Chop the reserved mushroom stems as finely as you can. Melt a small knob of the butter (taken from your 75g) in a little frying pan over medium heat. Add the minced stems with the shallot and a small pinch of salt. Cook for about four minutes, stirring, until the shallot turns translucent and the mushroom liquid has cooked off completely. You want them dry, almost dry-fried at the end. Wet stems mean a watery filling. Stir in the grated garlic for the last thirty seconds, just enough to lose its rawness, then tip everything into a bowl to cool.
In a separate bowl, mash the Danablu and the remaining softened butter together with a fork. The two should come together into a rough, marbled paste with streaks of blue running through pale gold. Don't try to make it smooth. The character of this filling lives in the unevenness, in the moments where you bite through butter and then through pure cheese. Danablu is sharper and saltier than most blue cheeses, so trust it to carry the flavor on its own.
Add the cooled shallot and mushroom mixture to the Danablu butter, along with the breadcrumbs, snipped chives, thyme leaves, a generous grind of black pepper, and a few drops of lemon juice. Fold everything together gently with the fork. Don't add salt. Danablu brings all the salt this filling needs, and more would be a mistake. Taste a tiny bit on the tip of your finger. The lemon should brighten the cheese without showing itself. If it tastes flat, add another drop or two.
Spoon the filling into the mushroom caps, mounding it slightly above the rim. A teaspoon works fine, but your fingers work better. The filling should sit proud of the cap, almost too generous. As the mushrooms cook, the caps will shrink slightly and the filling will settle into the gills, melting through them.

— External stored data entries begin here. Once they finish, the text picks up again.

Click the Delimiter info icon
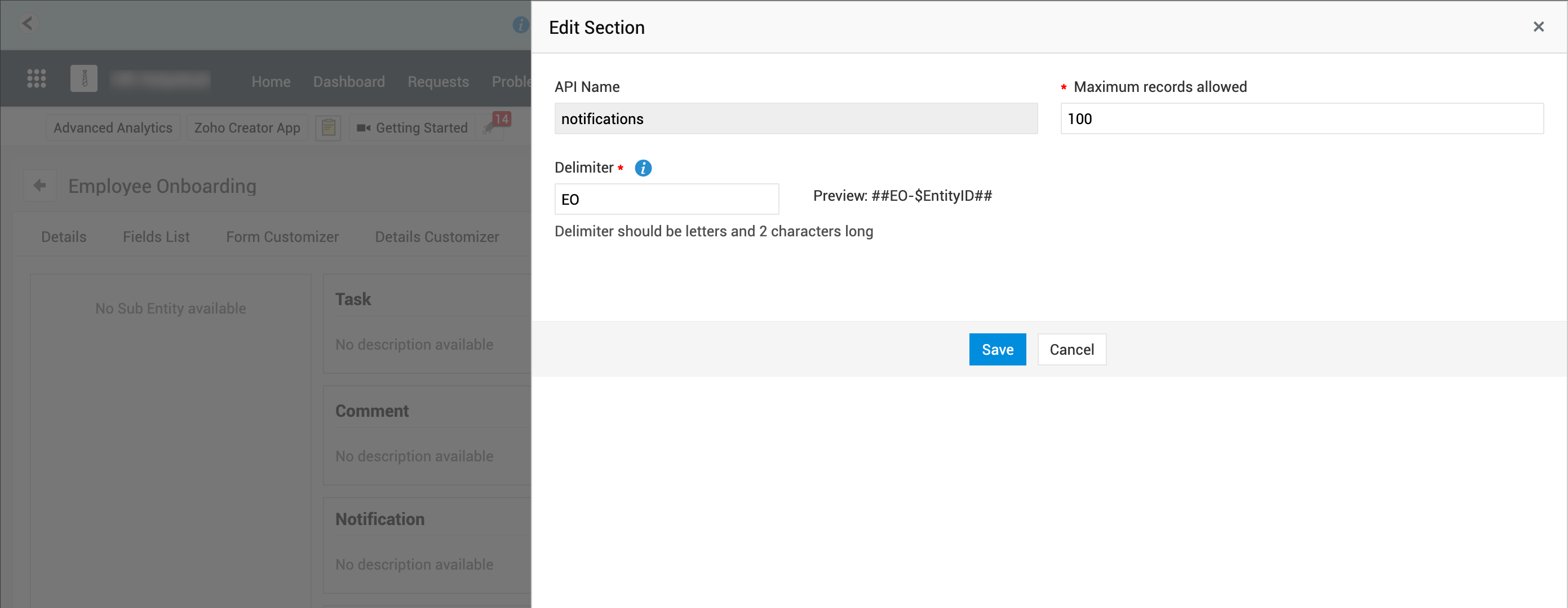The width and height of the screenshot is (1568, 608). pos(643,168)
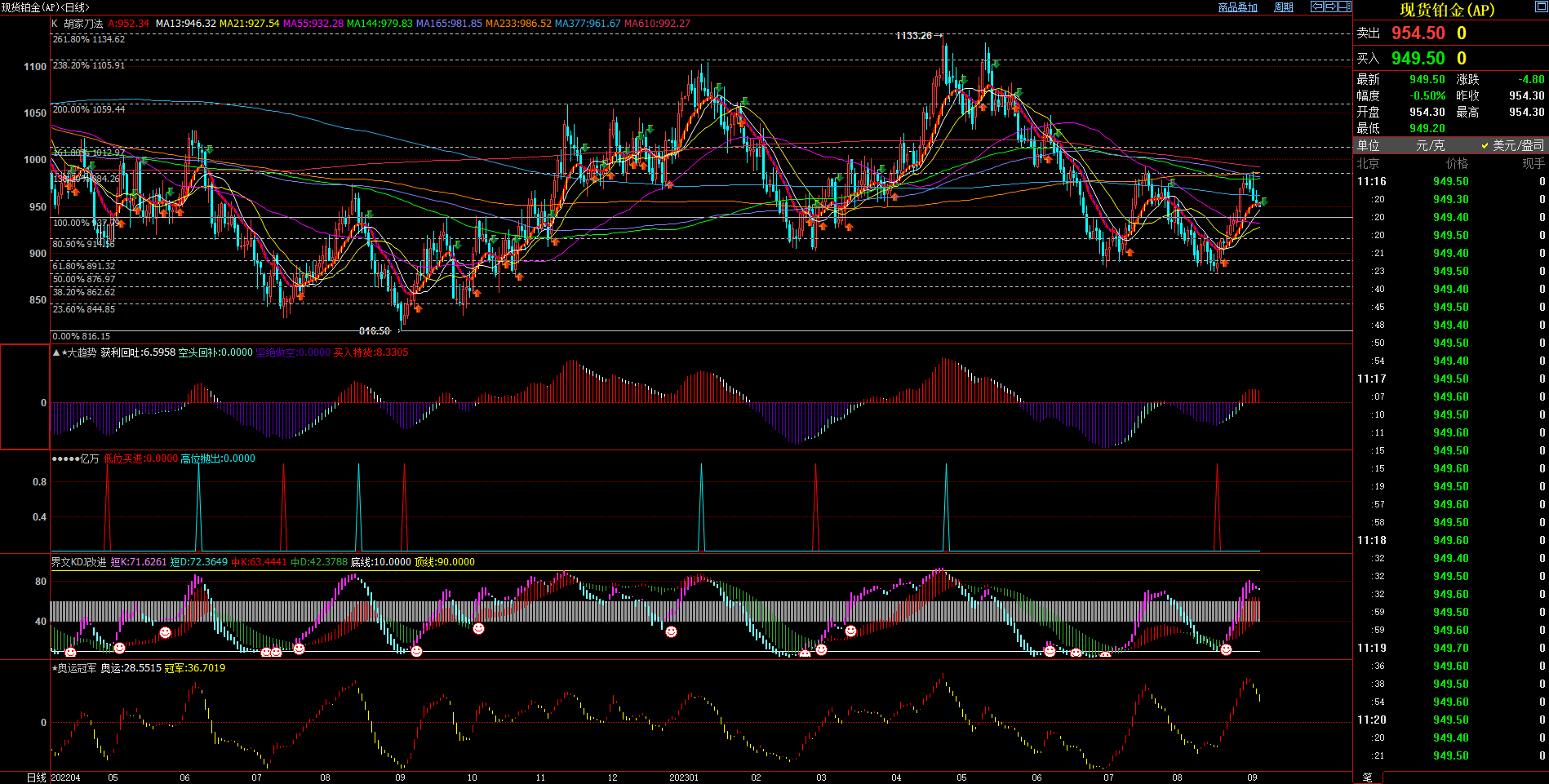This screenshot has height=784, width=1549.
Task: Click the 亿万 indicator title
Action: pos(90,458)
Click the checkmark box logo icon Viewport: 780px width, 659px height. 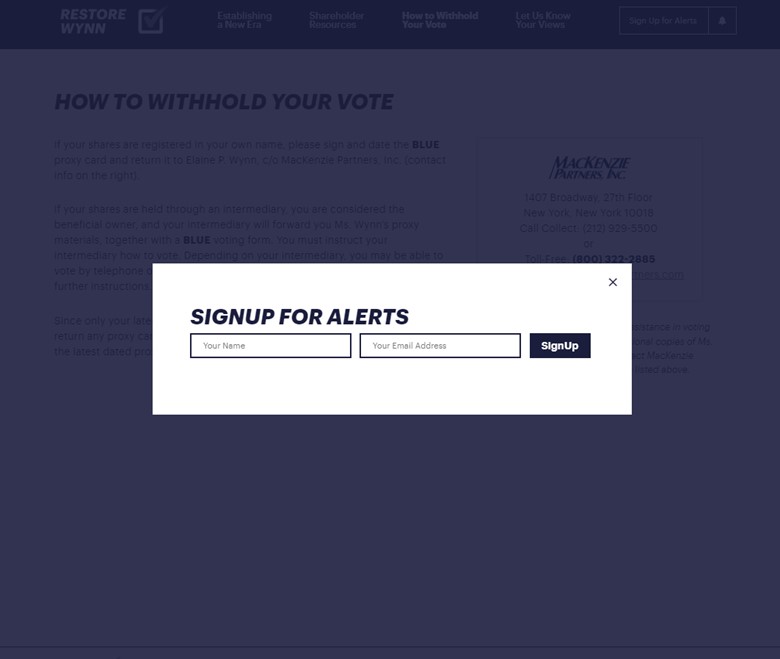point(151,21)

If you fill them flush, you'll lose that golden crown on top.
Bake the mushrooms in the centre of the oven for fifteen to eighteen minutes. You're looking for two things at once: the caps should darken slightly and release a little juice around the base, and the tops of the filling should turn deep amber where the butter and cheese have caramelised. The kitchen will smell of toasted dairy and forest. That's the smell that tells you they're nearly there. You'll know when it's right.
Take the tray out and let the mushrooms rest for three minutes before moving them. The filling is volcanic straight from the oven, and the resting time also lets the caps firm up so they don't tear when you lift them. Transfer to a serving plate, scatter with extra chives and a small pinch of flaky sea salt, and serve while still warm. A few thin slices of rugbrod alongside are traditional, more useful than they sound, because the dark rye gives you something to catch the cheese that escapes.